• mshparber (5/5/2015)


    Thanks for the detailed explanation!

    I am still missing something...

    It my user whant to see a crosstab report of NetPrice Amount by Month by Product - how the Columnstore index helps?

    It still will have to match Date with Product with NetPrice at the ROW level - so it can aggregate that in March 2015 the revenues from Chairs were 20,000$

    I probably missed something...

    Thanks,

    Michael

    Hi Michael,

    If you have a columnstore index on a large table, then the optimizer will automatically create an execution plan that uses the columnstore index. If you are not getting the performance improvements you were hoping for, there may be several causes.

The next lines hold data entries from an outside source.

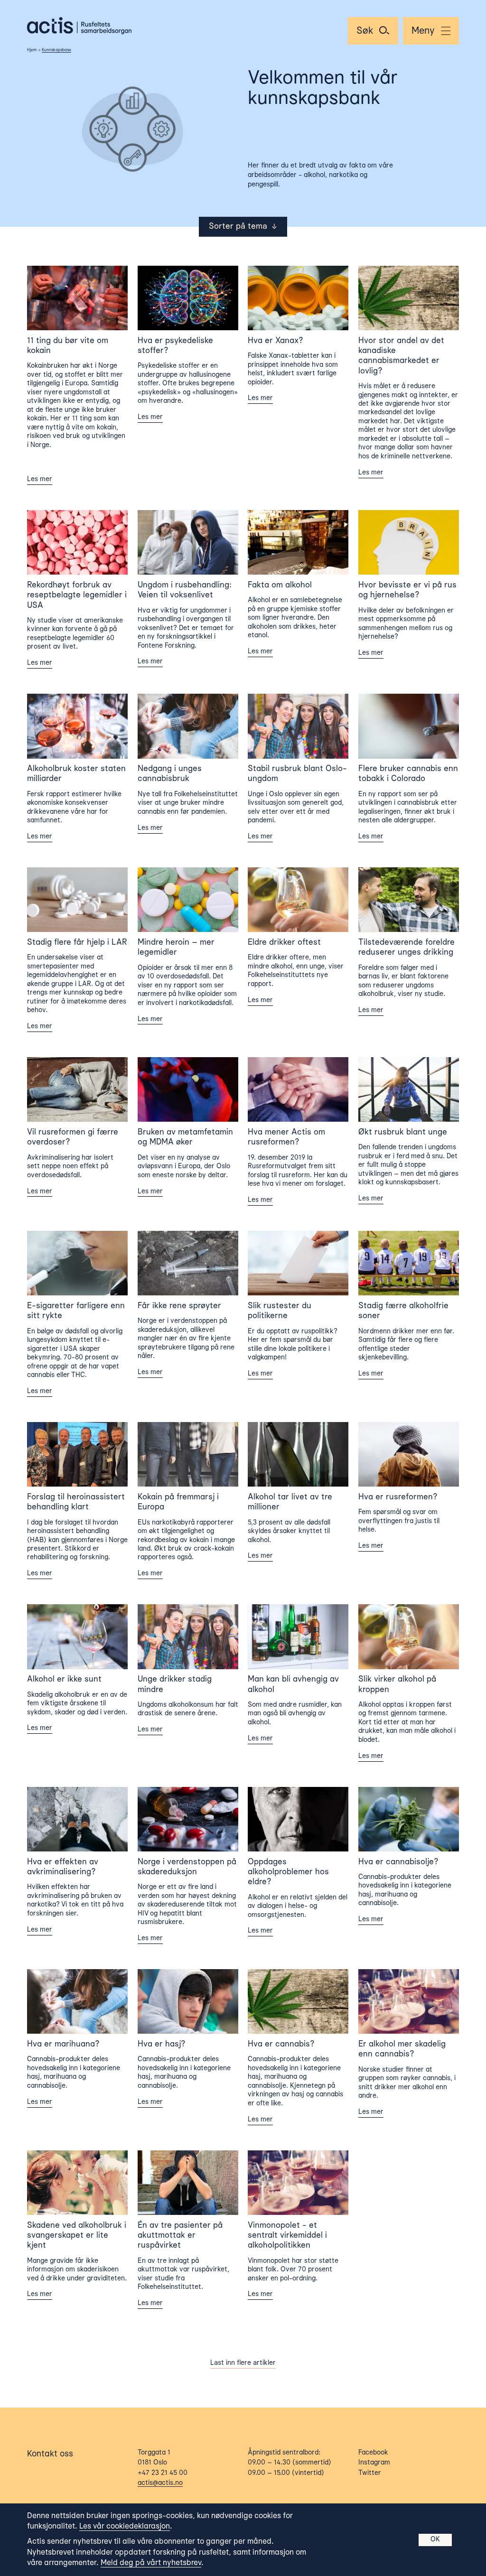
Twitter (369, 2473)
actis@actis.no (160, 2483)
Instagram (374, 2462)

    1. The columnstore index is not used. That is possible if the query is such that, according to the estimated costing done by the optimizer, it will actually take more time than using any of the other indexes. That can be true (there are actually queries that perform better with a traditional index), or it can be a mis-estimate.

    2. The columnstore index is used, but the plan uses row mode execution instead of batch mode execution. That means that the query probably gains some performance from the columstore index, but far less than when batch mode would be used. This is especially common on SQL Server 2012, where batch mode was very limited and a lot of query constructions would cause SQL Server to fall back into row mode. I will cover this in detail in one of the later levels of the stairway.

    If you can post a repro script (CREATE TABLE statements, a few INSERT statements with sample data, CREATE INDEX statements, and the actual query that does not perform as expected), I can take a quick look and see if I can give more details. Please test your repro script on an empty test database with case sensitive collation and US-English language settings to ensure that I can simply copy, paste and execute it on my end. Also please understand that I can take a quick look, but cannot afford to take many hours out of my consulting work to assist individual readers of this article - so if you are going to post a 10,000-line monster query, I can only respond by sending you my rates.